The real issue, as I understand it, is that it’s actually very difficult to make ${\rm H}_{2}$ by colliding two H atoms in the gas phase. This is because when two atoms collide, the resulting (temporary) molecule almost always has too much energy to remain stable and will very rapidly dissociate back into the two atoms -- unless you can somehow get rid of the excess energy before it does so.
Now, you can do this if the reaction actually involved producing extra components (like a more typical molecular reaction -- e.g., $AB + C \rightarrow AC + B$), since then the excess energy can be put into the kinetic energy of the products (while still preserving momentum). But in a reaction like ${\rm H} + {\rm H} \rightarrow {\rm H}_{2}$, there's no second body to allow that.
You could also do this if the "extra component" is some third body that happens to hit the other two at the same time (without becoming part of the molecule), since it can rebound with excess kinetic energy. But while this can work in dense gasses (e.g., in a laboratory on Earth), it will happen much too rarely in interstellar or intergalactic space.
You can also do this if the temporary molecule can emit a photon carrying away the excess energy. However, such transitions are strongly forbidden, especially in the case of a symmetric molecule like ${\rm H}_{2}$, which means that on average they will take too long to occur.
Finally, you can get rid of the energy if the reaction actually takes place on a surface that acts as a catalyst by absorbing the excess energy.
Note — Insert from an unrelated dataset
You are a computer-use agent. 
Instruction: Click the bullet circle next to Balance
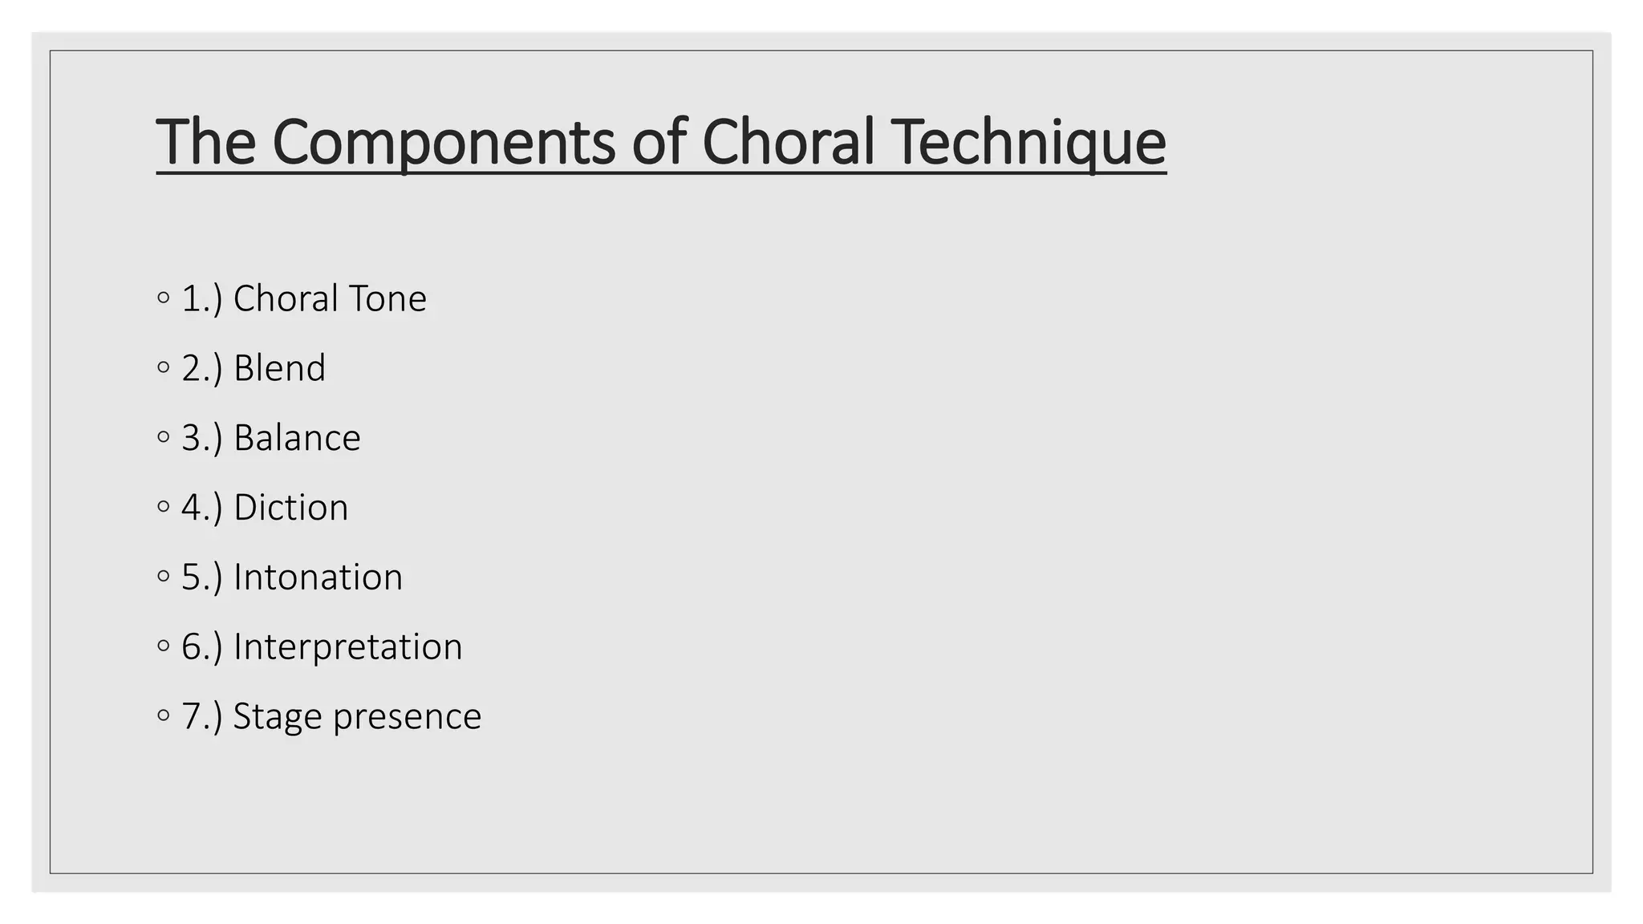coord(164,438)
This is thought to be the primary way ${\rm H}_2$ is formed in the interstellar medium: two H atoms that are adsorbed onto a dust grain combine on the grain's surface.
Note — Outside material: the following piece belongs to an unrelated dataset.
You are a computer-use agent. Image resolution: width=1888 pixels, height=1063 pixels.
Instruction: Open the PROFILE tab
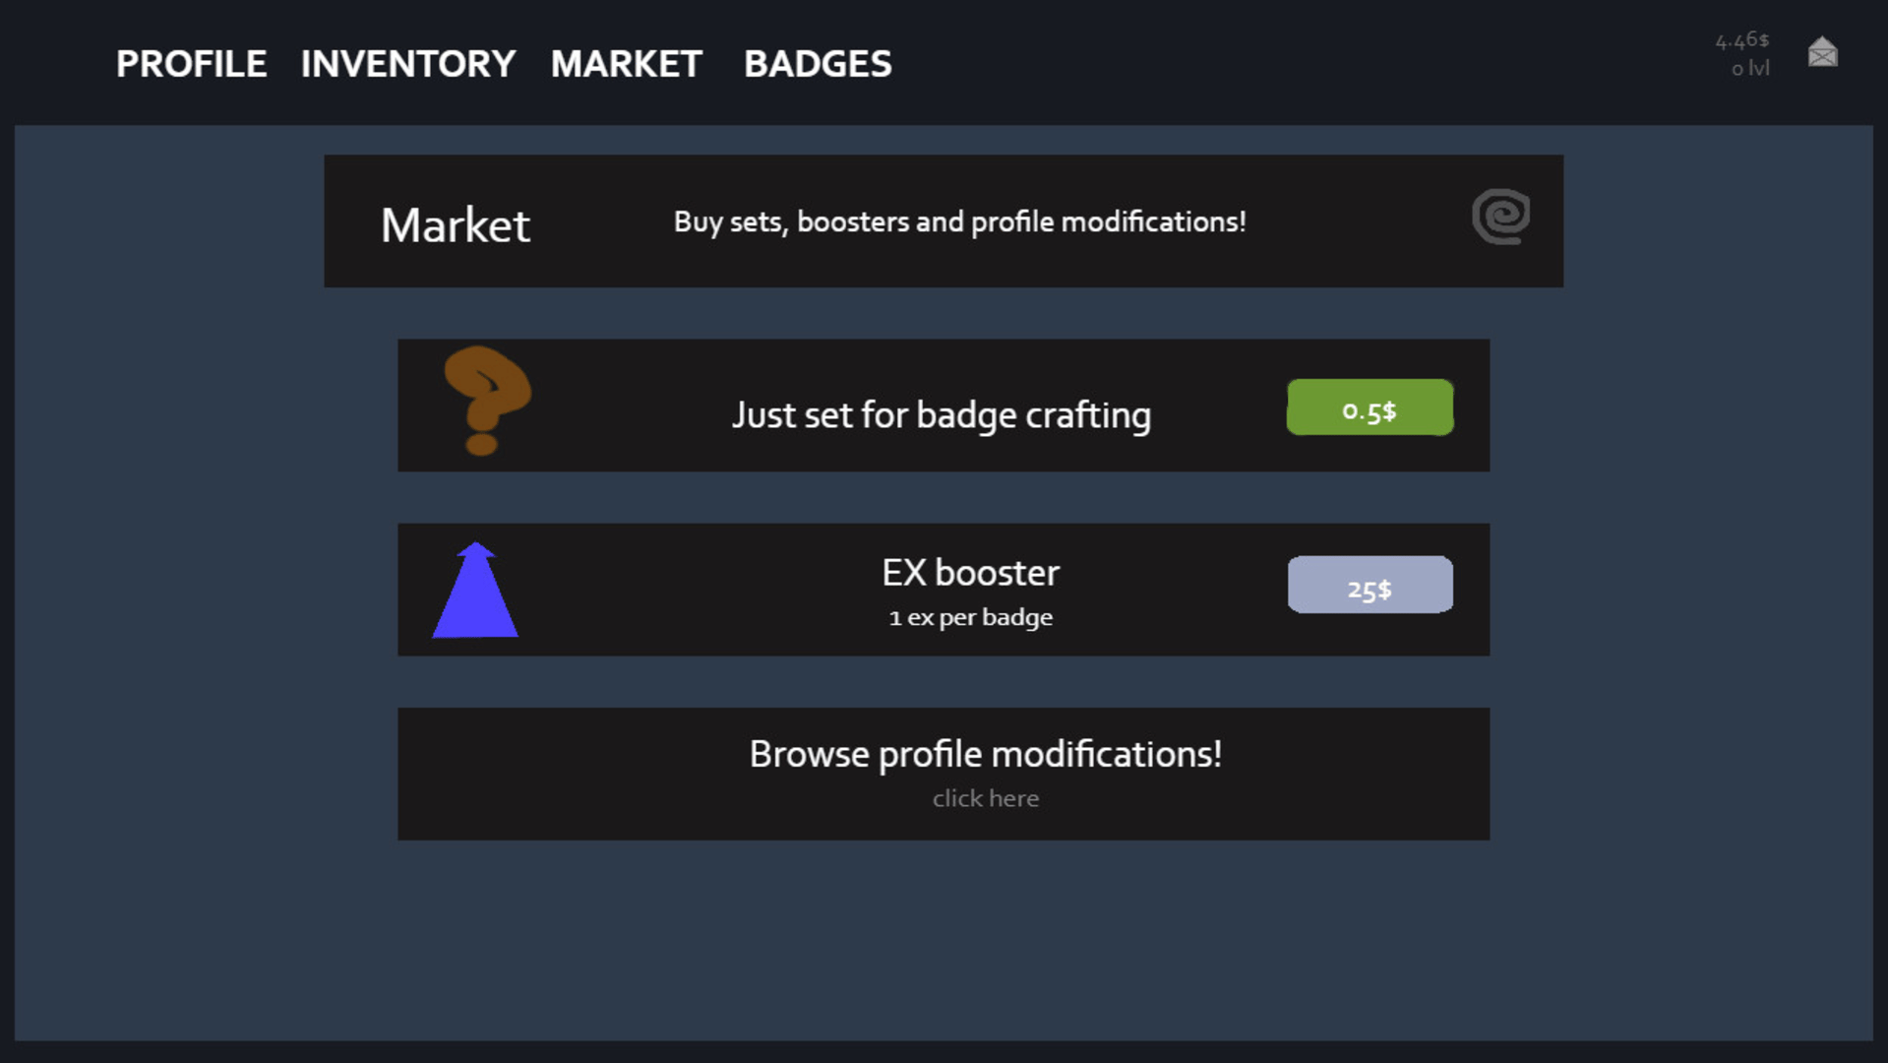(x=191, y=64)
I mean, if the loose protons and electrons shot out by stars can (usually) find each other to form atoms, which is why neutral atomic hydrogen is more common between the stars and planets than ionized hydrogen, why can't the lonely atoms find each other to form $H_{2}$?
In addition to the fundamental problem outlined above, it's also easier (as Alchemista pointed out) for protons and electrons to "find each other" because they are attracted by their opposite electrical charges, something which doesn't happen in the case of neutral atoms.